Referring specifically to his £506.1m Equity Income and £340.5m Monthly Income funds, Mr Luckraft said he had placed the importance of extracting dividends above generating capital growth, but confessed the decision was "badly timed".
Both funds underperformed the IMA UK Equity Income sector in total return terms in 2007, but paid out more income than ever before, with Equity Income giving investors 27.7p and Monthly Income paying 11p. In 2006 the funds paid out 20.6p and 10.1p respectively.
Mr Luckraft said: "Mining stocks have little or no yield, and they pose a real issue for me as an income fund manager. I haven't had any of the larger mining stocks and obviously I should have done. I was looking to get the dividends up on the funds and that was a badly timed thing."
He added: "I should have put some of the bigger miners on with hindsight, but it's important an income fund does what it says on the tin."
Mr Luckraft emphasised the dilemma between the share price predominance of lower-yielding mining stocks and the turbulence experienced by higher-yielding financials was an issue affecting all equity income managers last year.
Tied to the surges enjoyed by mining stocks was the relative ouperformance of the FTSE100 to the FTSE250 and FTSE350 for the calendar year, which Mr Luckraft said brought his other major problem in that his small and mid-cap holdings were swept along with the trend.
The FTSE100 returned 7.4 per cent for the 12 months, while the FTSE250 lost 2.5 per cent and the FTSE350 gained 5.9 per cent.
"A major area has been the small-cap underperformance," Mr Luckraft said. "This has continued this year so I have that headwind, but there have been some encouraging signs.

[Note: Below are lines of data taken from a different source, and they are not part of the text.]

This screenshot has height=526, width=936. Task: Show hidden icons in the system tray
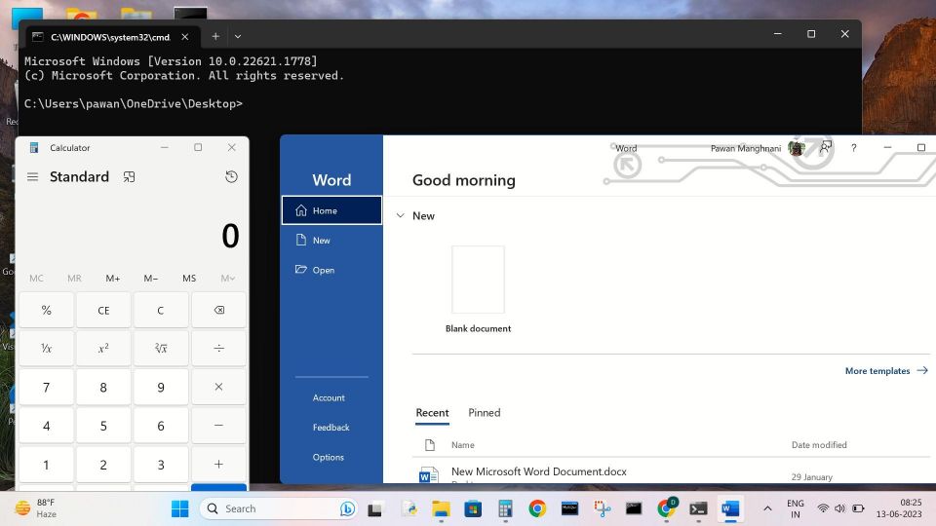pyautogui.click(x=766, y=508)
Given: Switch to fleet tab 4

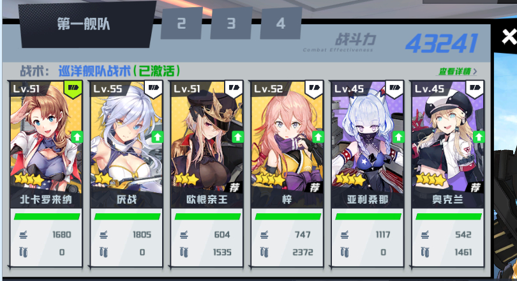Looking at the screenshot, I should (281, 24).
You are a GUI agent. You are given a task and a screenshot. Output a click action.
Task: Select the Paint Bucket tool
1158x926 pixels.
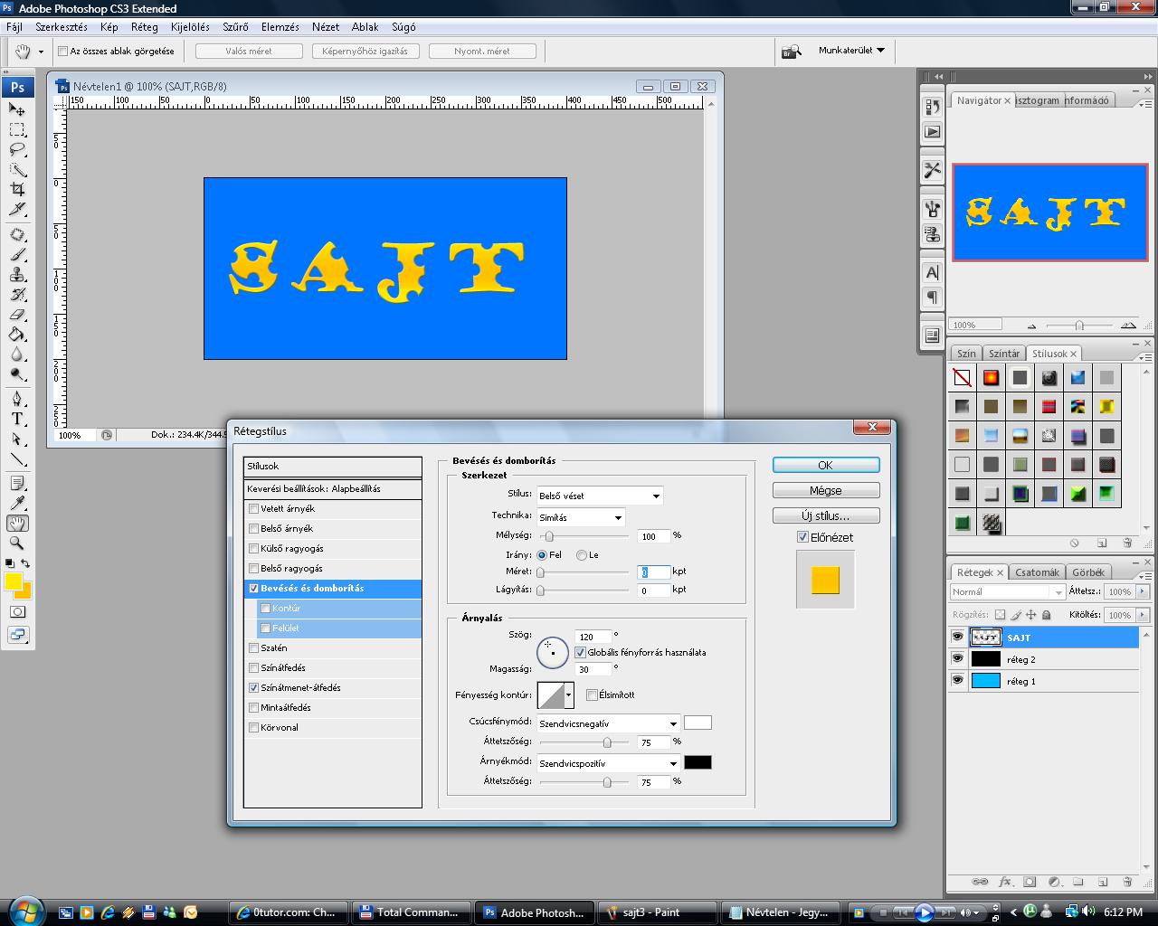17,335
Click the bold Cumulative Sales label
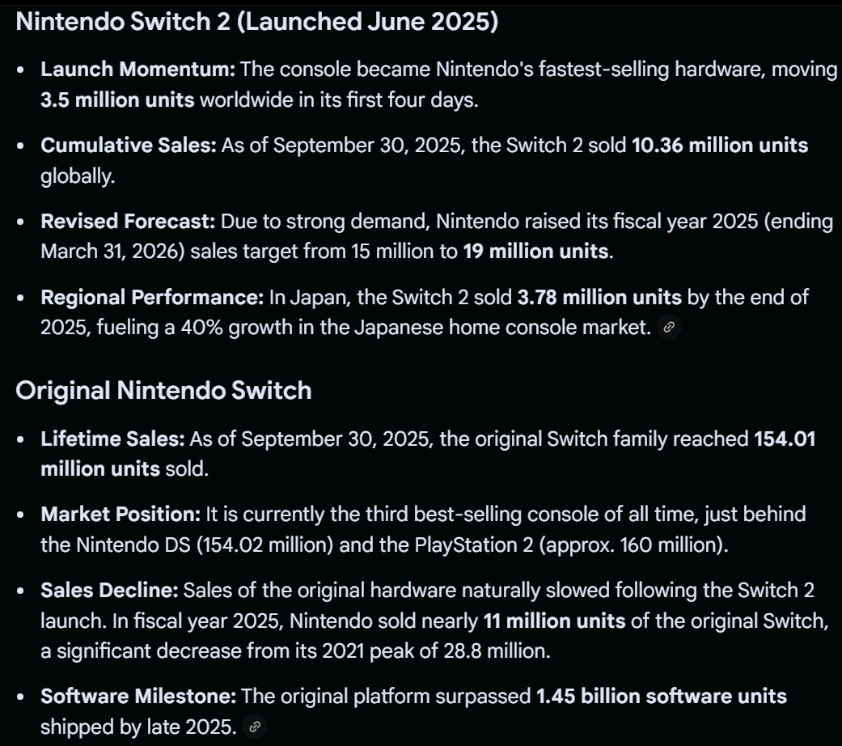This screenshot has height=746, width=842. (x=129, y=146)
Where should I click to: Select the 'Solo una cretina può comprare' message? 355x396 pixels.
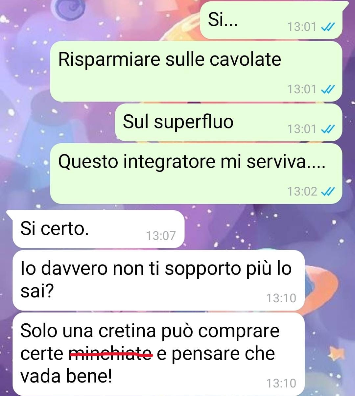point(158,354)
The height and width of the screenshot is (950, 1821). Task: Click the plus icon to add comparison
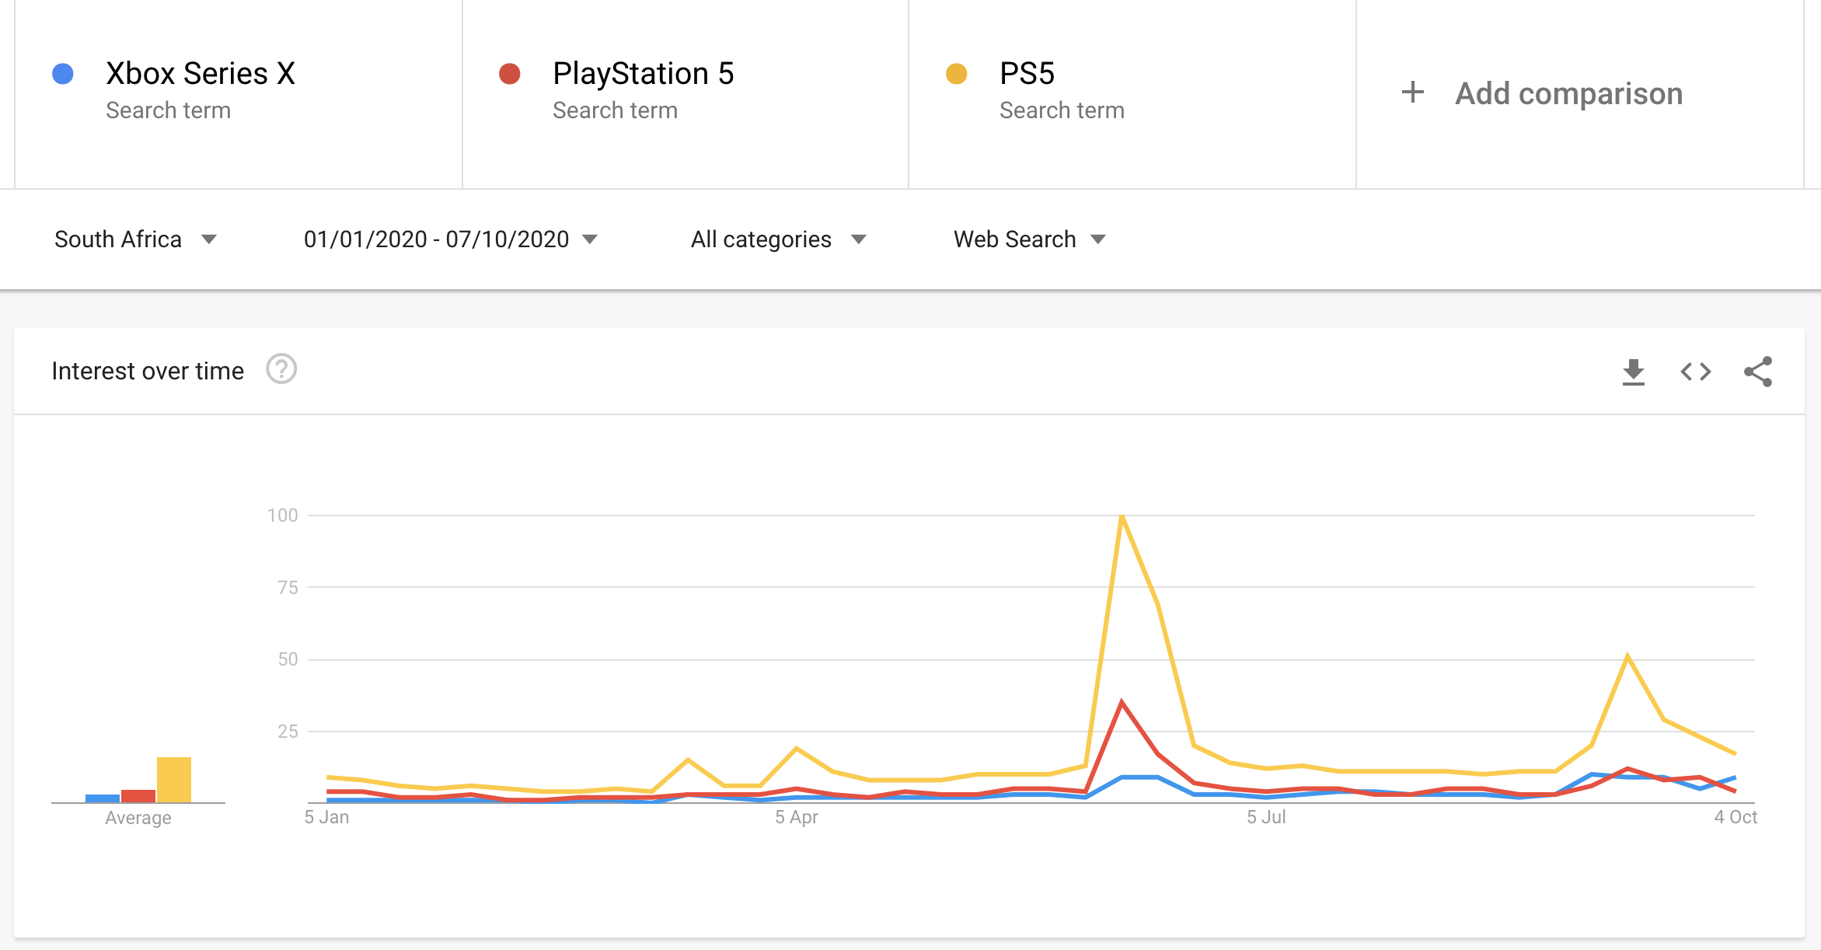click(1412, 93)
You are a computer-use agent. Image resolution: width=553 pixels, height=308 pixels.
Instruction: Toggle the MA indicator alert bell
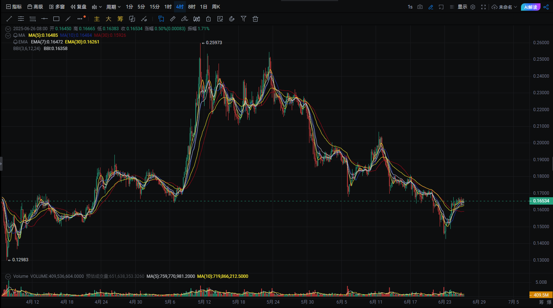coord(15,35)
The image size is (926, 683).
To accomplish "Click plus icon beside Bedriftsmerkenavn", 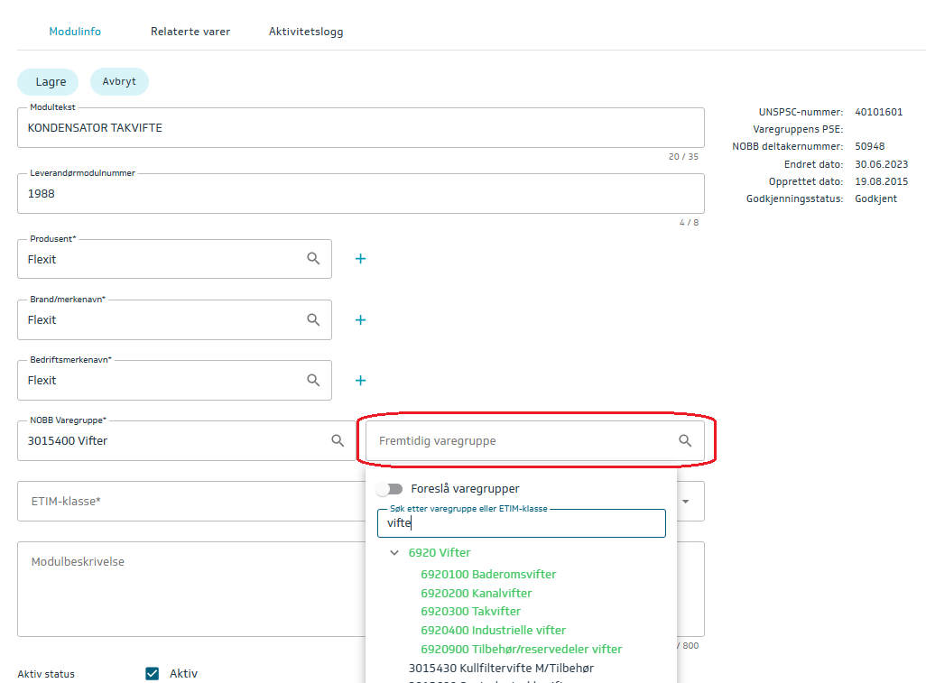I will point(360,380).
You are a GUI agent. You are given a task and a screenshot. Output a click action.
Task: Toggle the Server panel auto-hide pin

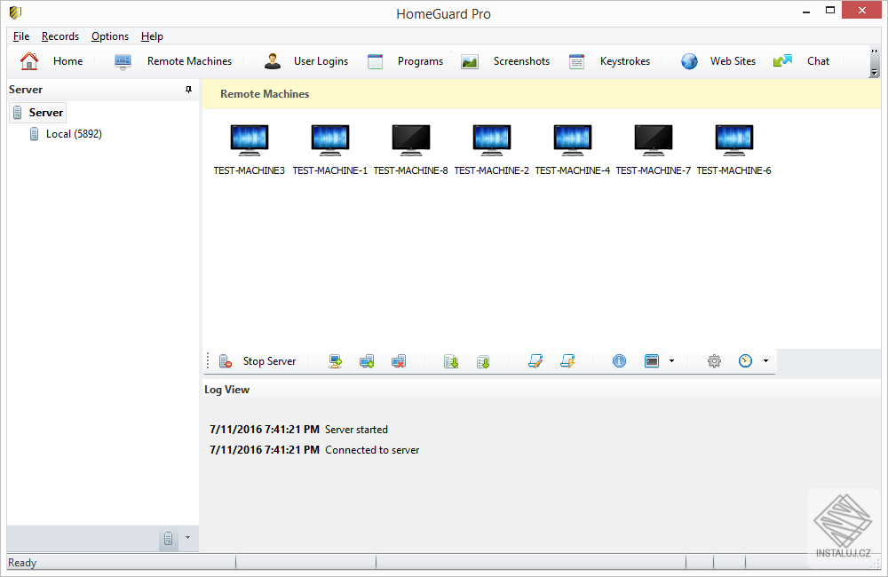coord(188,90)
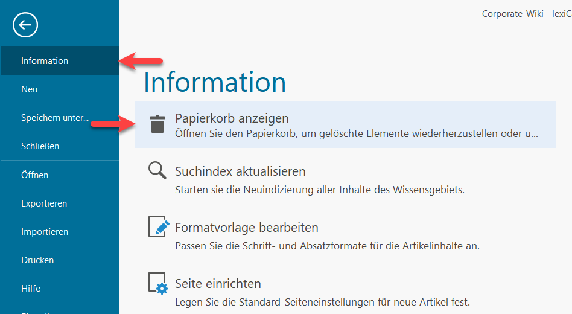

Asset allocators have taken the view - quite correctly - the UK economy is going to have a tougher time. But with liquidity coming back, some stocks have been rallying by up to 20 per cent."
He said the key to generating good returns from smaller companies in the coming year would be to pick those who had the potential for significant non-UK revenue streams. He tipped aerospace engineering group Hampson as one such stock.
Mr Luckraft's comments followed IFAs' calls for action on his £120.8m Managed Income fund in March, which has suffered consistent underperformance.